Metro Pulse correspondent Dean Novelli (who previously wrote one of our Health Care Confidential essays, "Self-Pay in America") is attending the Rally to Restore Sanity in Washington D.C. and will be sending us eye-witness reports. Here's his first entry:
The countdown clock on Jon Stewart's Rally to Restore Sanity website read 01:03:49:26 (dys/hrs/mins/secs) as I shut down my computer and headed into the sunrise for a road trip to Washington, DC. (Note to self: next time leave later so you don't have to drive with the sun in your eyes.) And so I'm off to attend a rally, possible the rally to end all rallies -- no seriously -- and maybe more. If you believe all the hype.
The last time I attended a rally it was compulsory; me being in Junior High and it being Homecoming Week. What an adolescent excess-fest that was. But having recently lost my own sanity (and my job in the process), I thought it might be helpful, maybe even fun to go to a Sanity Rally.

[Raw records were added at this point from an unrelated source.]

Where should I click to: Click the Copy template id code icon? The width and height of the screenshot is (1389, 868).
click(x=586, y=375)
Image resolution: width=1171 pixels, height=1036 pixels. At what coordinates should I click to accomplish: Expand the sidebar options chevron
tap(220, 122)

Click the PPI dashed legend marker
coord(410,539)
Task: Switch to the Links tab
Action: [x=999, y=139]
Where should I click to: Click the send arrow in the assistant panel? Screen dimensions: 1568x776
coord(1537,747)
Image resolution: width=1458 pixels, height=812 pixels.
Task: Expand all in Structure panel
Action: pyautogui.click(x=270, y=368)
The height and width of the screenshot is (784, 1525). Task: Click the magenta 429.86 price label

Despite the fear and loathing, "pretentious whining", and general blather of the pundocracy that has jammed the blog-a-sphere since Stewart and his protégée/nemesis Stephen Colbert announced their (now joint) Rally to Restore Sanity and/or Fear, I don't think a couple of professional satirists having a "rally" on the Nation's Mall is necessarily a bad thing. Especially when they don't have a cover charge.
However some people -- mostly those who make a living spouting gloom and doom -- seem to be deeply concerned that a rally for sanity will be anything but sane. If you listen to them, it shouldn't be held at all for it will bring about anything from the end of politics as we know it to the End of the World.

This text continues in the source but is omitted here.